[Exercise tasks]
**1)** In the passage on women's representation, which two coalition women were facing preselection threats?
**2)** Reproduce everything in the passage on women's representation from "There has been" down to "evidence out there.".
**3)** Carry on the passage on women's representation from its final sentence.

[Source extract]
────────────────────
There has been a lot of discussion recently about the lack of representation of women in the Liberal Party, and it got me thinking about what sort of seats tend to be represented by women. Do they tend to hold safer seats, or more marginal seats? I recently noticed that most coalition women hold marginal seats, in the context of Jane Prentice and Ann Sudmalis facing preselection threats.
So both parties are usually happy to run women in seats where the election will be hotly contested, but are more likely to run men in safer seats.
So this suggests that the lack of women in parliament is not a symptom of voters preferring male candidates (otherwise we’d expect the opposite trend), but I reckon there’s better evidence out there.
────────────────────
[Data excerpts]
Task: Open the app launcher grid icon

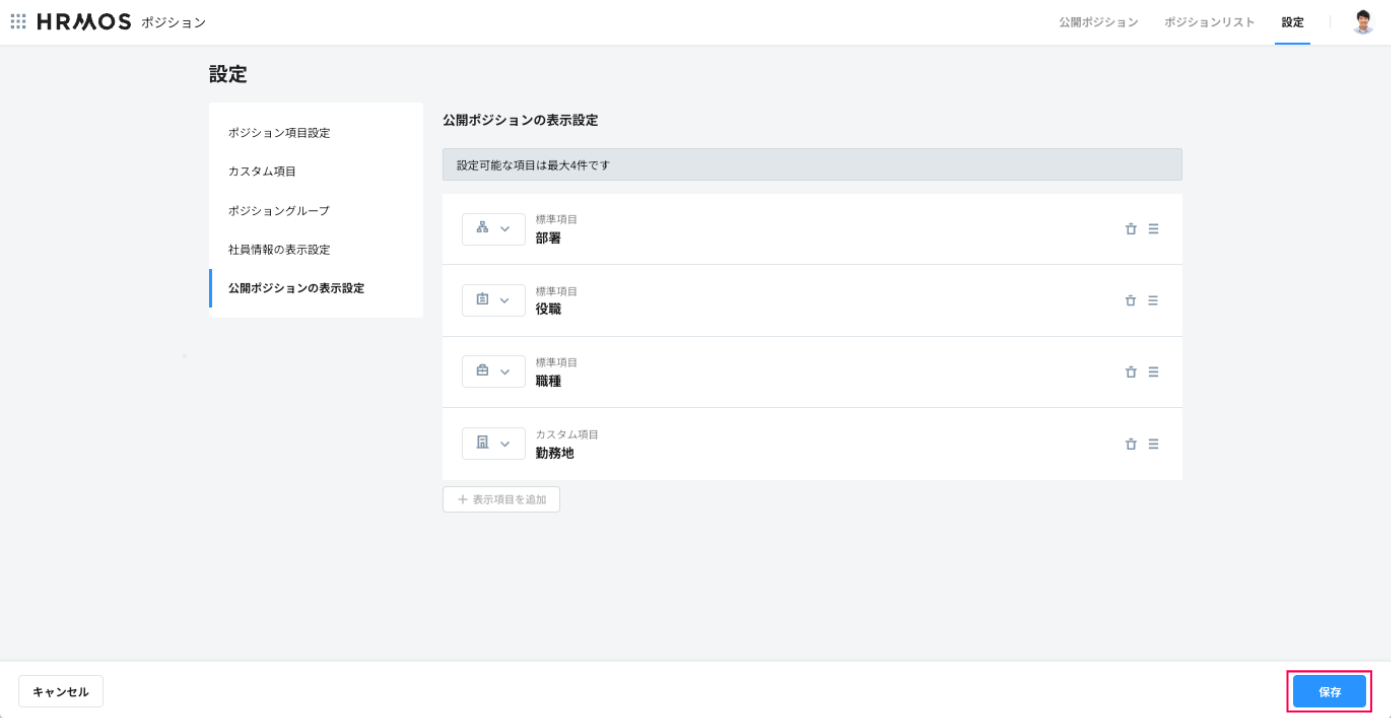Action: pyautogui.click(x=18, y=22)
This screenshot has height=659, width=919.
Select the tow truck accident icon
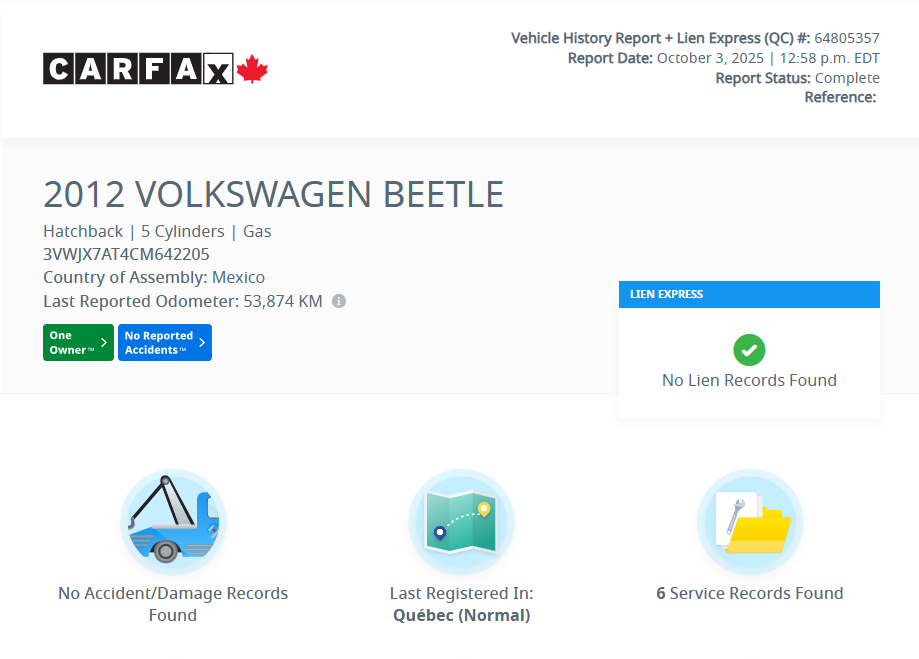point(173,521)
────────────────────
[Results by task]
**1)** Jane Prentice and Ann Sudmalis.

**2)**
There has been a lot of discussion recently about the lack of representation of women in the Liberal Party, and it got me thinking about what sort of seats tend to be represented by women. Do they tend to hold safer seats, or more marginal seats? I recently noticed that most coalition women hold marginal seats, in the context of Jane Prentice and Ann Sudmalis facing preselection threats.
So both parties are usually happy to run women in seats where the election will be hotly contested, but are more likely to run men in safer seats.
So this suggests that the lack of women in parliament is not a symptom of voters preferring male candidates (otherwise we’d expect the opposite trend), but I reckon there’s better evidence out there.

**3)**
Overall I can conclude that Labor’s gender imbalance is entirely due to its longer-standing MPs, who tend to be in safer seats. Half of current sitting Labor MPs who were first elected in 2010 or later are women, while less than a third of those elected up to 2007 are women. This is a legacy that should work its way out of the system as they are succeeded, but may take some time since it can take a long time for incumbents in safe seats to move on.
The Liberal/National coalition does not have this excuse. Their newer MPs, elected in 2010 or more recently, are more balanced, but not by much (20% of 2010-2016 MPs are women, compared to 15% of the longer-serving MPs), and evidence from 2016 suggests that most safe seats, even when they are vacant, go to men.